The death of controversial facilities management company Bosasa CEO Gavin Watson in a car accident on his way out of OR Tambo International Airport yesterday morning was a great shock to the Port Elizabeth community.
Despite the recent controversies surrounding Watson, Port Elizabeth-based businessman and anti-apartheid activist Mkhuseli Jack remembered him fondly.
“Gavin was the most hardworking person I knew. His tragic death is a great shock to the PE community. Gavin was always a doer. He was not prone to long talks and theories,” said Jack.
He said together with his brothers, Watson broke the artificial divide of apartheid social engineering forcefully.

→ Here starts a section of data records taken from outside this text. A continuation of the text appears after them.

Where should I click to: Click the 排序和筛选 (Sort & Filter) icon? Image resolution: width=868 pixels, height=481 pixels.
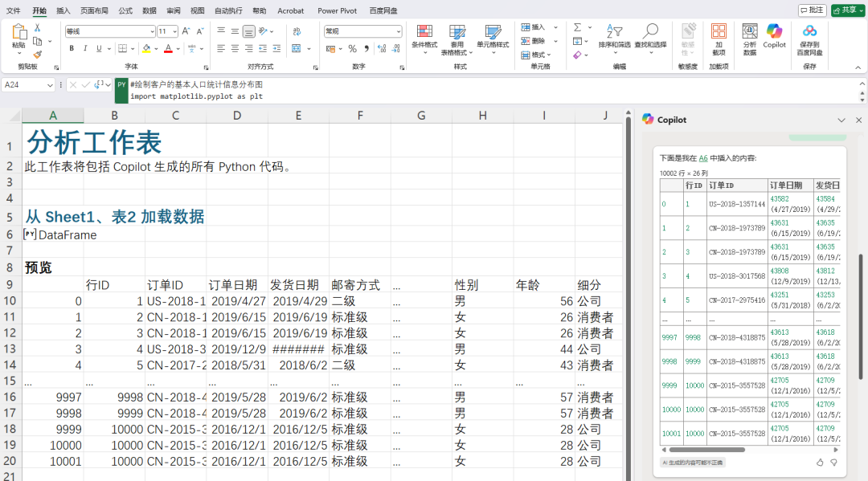(x=614, y=36)
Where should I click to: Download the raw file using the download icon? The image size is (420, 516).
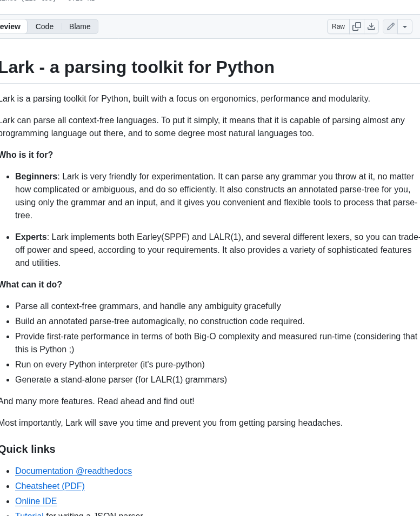coord(371,26)
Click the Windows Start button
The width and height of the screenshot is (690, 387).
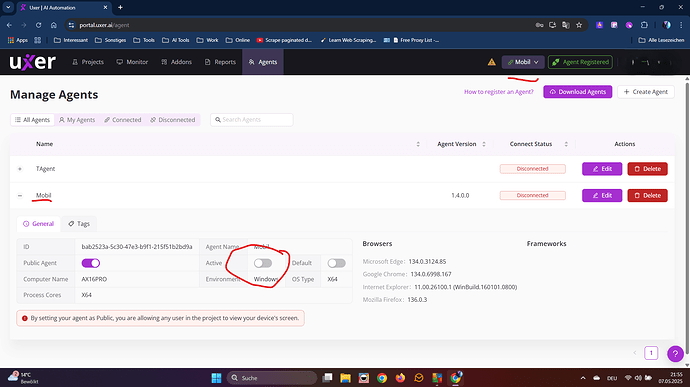(x=216, y=378)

“He sacrificed the well-looked after rugby fields for the rugged, uneven, and thorn and stone-riddled township fields. Doing that landed them at the centre of SA’s confrontation for social justice, equality and freedom with the erstwhile rulers,” he explained.

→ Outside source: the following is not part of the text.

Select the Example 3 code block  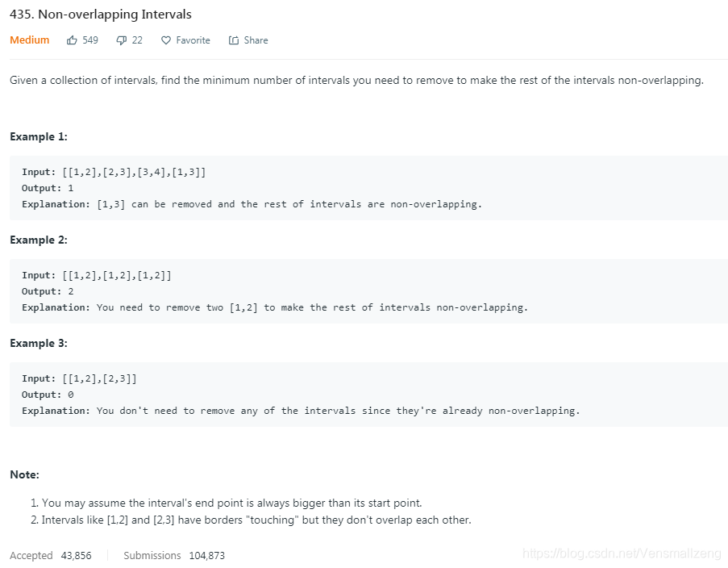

Watson comes from a family of four boys – Daniel, Valence and Ronnie are his brothers – and grew up on a farm in the Eastern Cape.
His brother Daniel “Cheeky” who was selected as a wing for the Junior Springboks in 1976 and declined an invitation to participate in the trials for the 1976 senior Springbok team, is well-known in Port Elizabeth for standing up against apartheid.
He joined the Spring Rose Rugby Football Club in the black township of New Brighton.
The Watsons were subsequently threatened, ostracised and shot at. Their home was burned down in 1986.
Friends stopped visiting, either because they were being threatened by authorities, or because they disagreed with the Watsons’ political stance.
“Many people in our community admired them for the unpopular choices they took. Gavin was kind and he gave a lot to those who were needy.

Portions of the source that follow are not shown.